ENEM 2020 (Reaplicação) - A falta de empatia nas relações sociais no Brasil
Enviada em 09/06/2022
Em Medida Provisória, filme de 2022, dirigido por Lázaro Ramos, evidencia-se, por meio de uma narrativa distópica, a discriminação e a falta de empatia às minorias sociais no Brasil. No longa, o governo brasileiro cria um projeto de retorno aos países de origem dos antepassados da população preta, que foram escravizados, como reparação histórica. Disfarçado de uma boa ação, o preconceito é perpetuado, principalmente por aqueles que pregam amor ao próximo como a si mesmo, mas não o cumprem.

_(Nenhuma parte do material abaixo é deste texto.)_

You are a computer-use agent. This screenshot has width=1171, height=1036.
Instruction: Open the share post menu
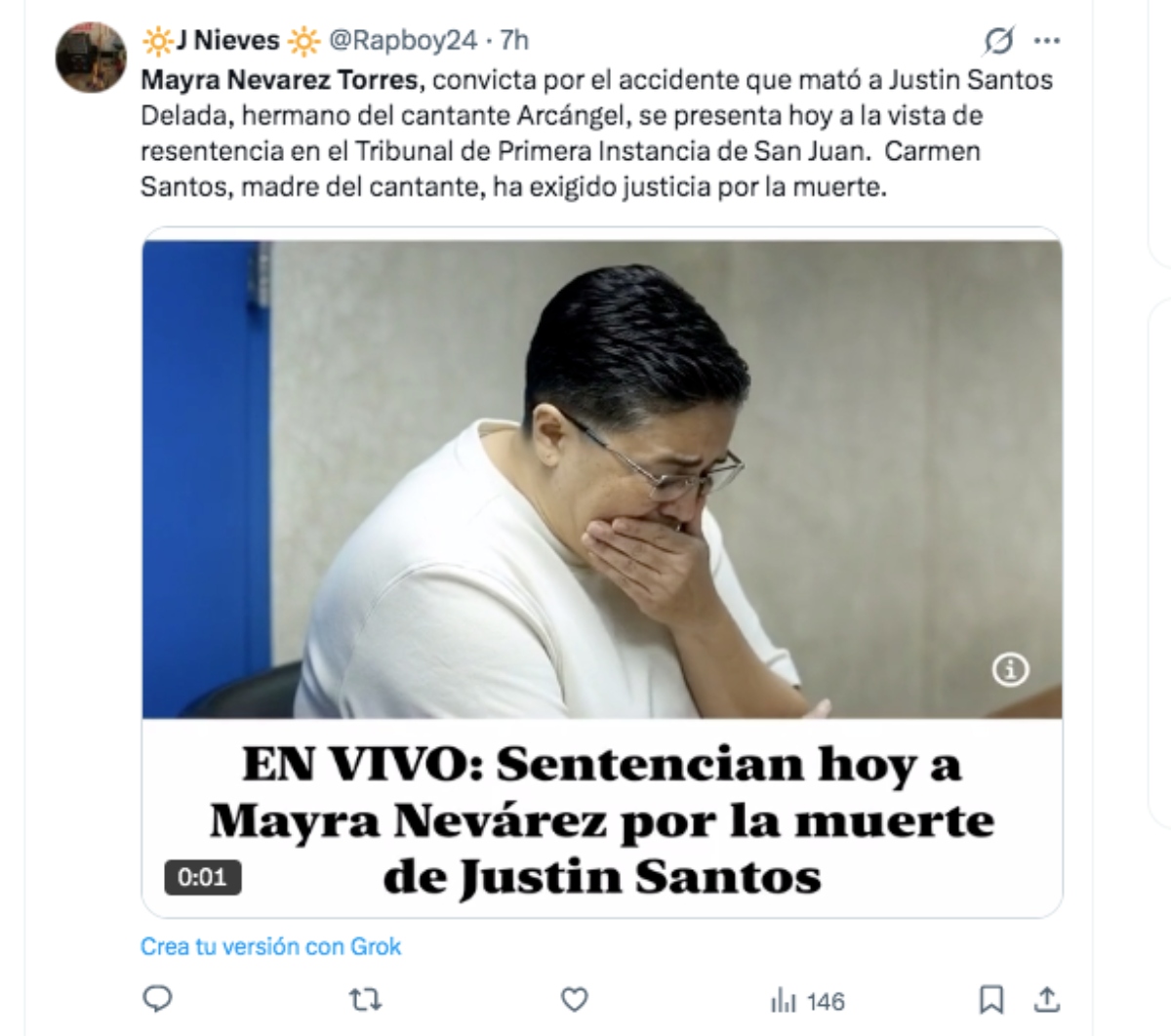click(1046, 999)
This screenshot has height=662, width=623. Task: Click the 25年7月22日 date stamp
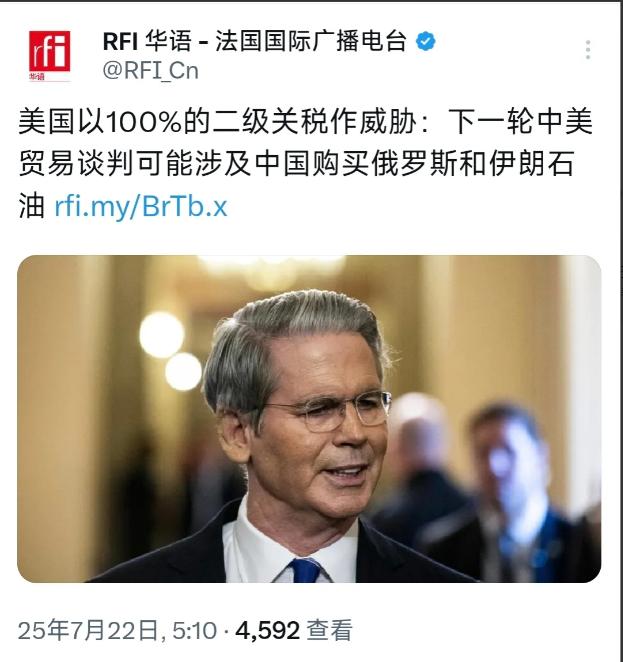click(88, 630)
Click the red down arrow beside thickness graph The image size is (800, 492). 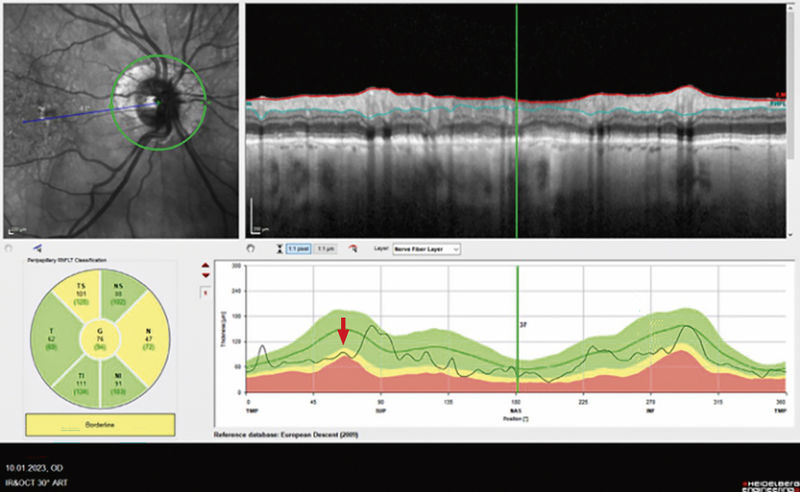tap(206, 276)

Historicamente, pode-se citar algumas atrocidades cometidas pela humanidade no decorrer dos últimos 1500 anos. Na Idade Média, ápice do teocentrismo, a Igreja Católica, por meio da Santa Inquisição, perseguia e assassinava aqueles que tinham opiniões diferentes da sua. Séculos adiante, no Brasil colonial, iniciou-se uma forte repressão contra as religiões de matriz africana, visto que o cristianismo era bastante presente. Tais acontecimentos reverberam, na atualidade, em atitudes preconceituosas e ausência de empatia no que tange às crenças alheias. Na religião Umbanda, por exemplo, os praticantes são, constantemente, chamados de “macumbeiros” por aqueles que a desconhecem.

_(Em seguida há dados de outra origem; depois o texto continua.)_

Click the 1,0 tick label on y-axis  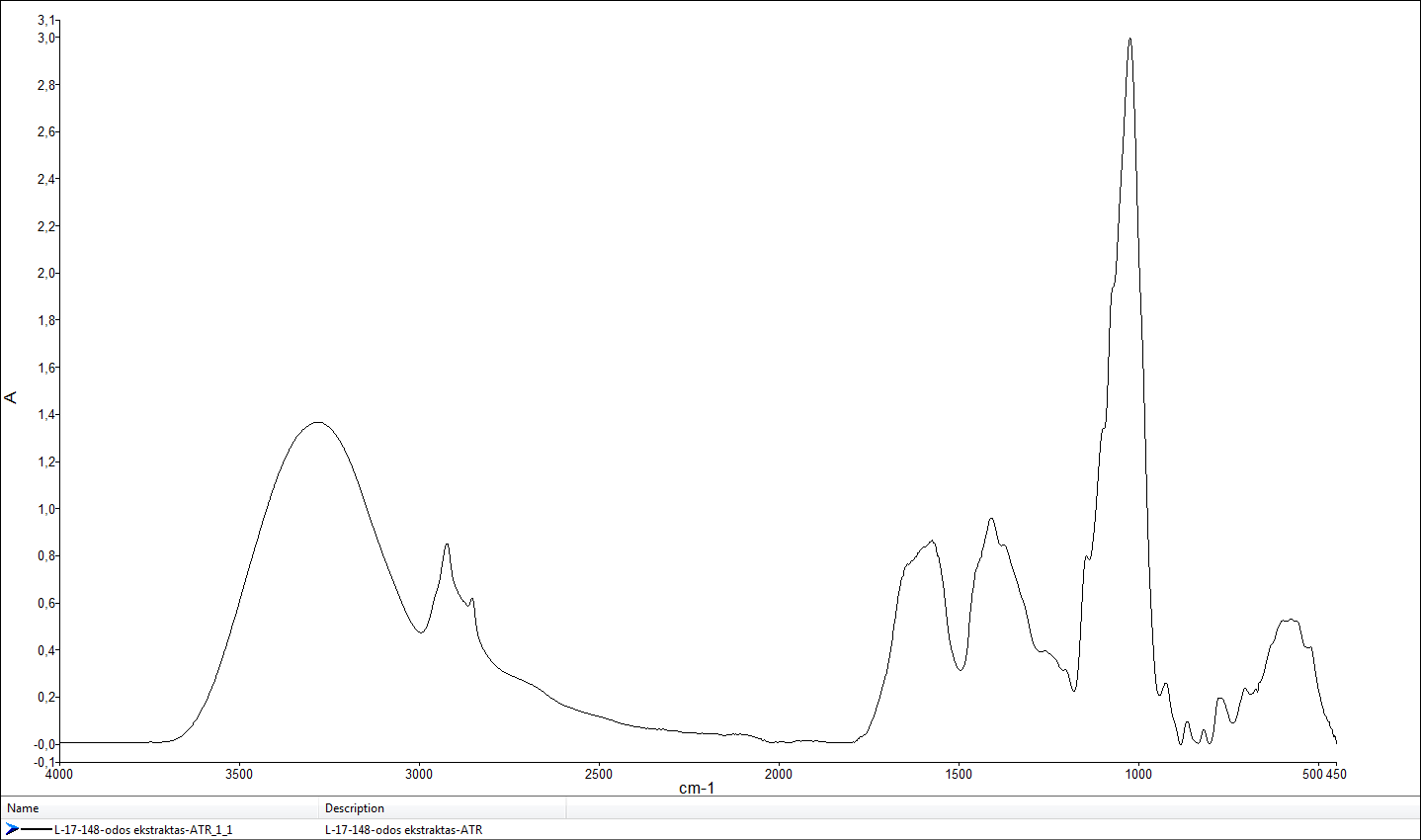coord(47,509)
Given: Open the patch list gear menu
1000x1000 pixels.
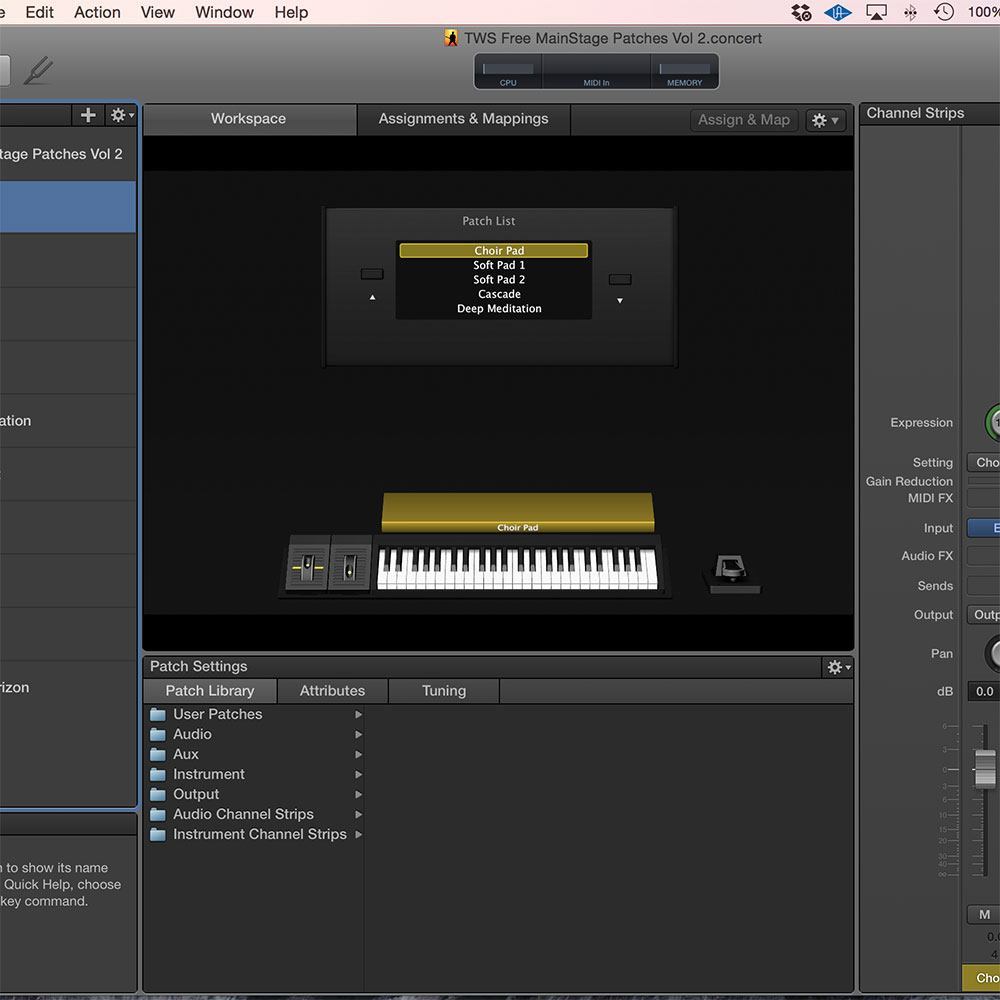Looking at the screenshot, I should (x=122, y=115).
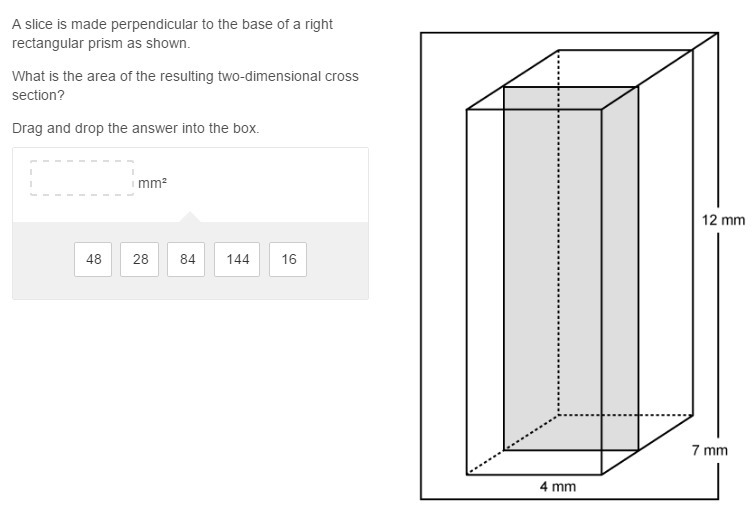Click the 4 mm width label

558,486
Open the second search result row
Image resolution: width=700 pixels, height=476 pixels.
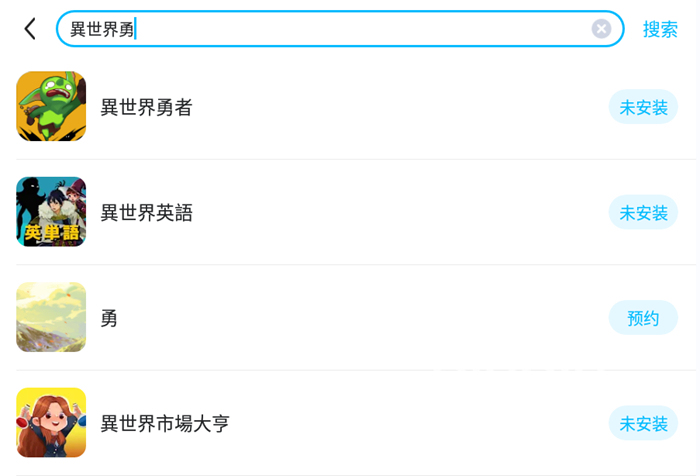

Em contrapartida, Jesus Cristo, conforme as escrituras bíblicas, pregava a tolerância, a compaixão, o não julgamento e o amor ao próximo. Não coincidentemente, é por meio dos cristãos que o preconceito é tão presente há tantos anos. Lázaro, indivíduo que sofria de lepra e Maria Madalena, prostituta, foram pessoas extremamente condenadas pela população da época, há mais de 2 mil anos. Quem as acolheu foi Jesus, figura central da maior religião ocidental do planeta.
Por conseguinte, o Poder Legislativo deve instituir leis que protejam os oprimidos e punam os opressores no que diz respeito às ações não empáticas e discrimatórias. Cabe aos governos e municípios, juntamente às instituições escola, igreja e família, promoverem palestras, capacitações e políticas públicas, por meio de grupos oprimidos, acerca da importância da tolerância e do respeito, a fim de que a sociedade se torne, finalmente, inclusa, harmoniosa e empática como todos merecem viver.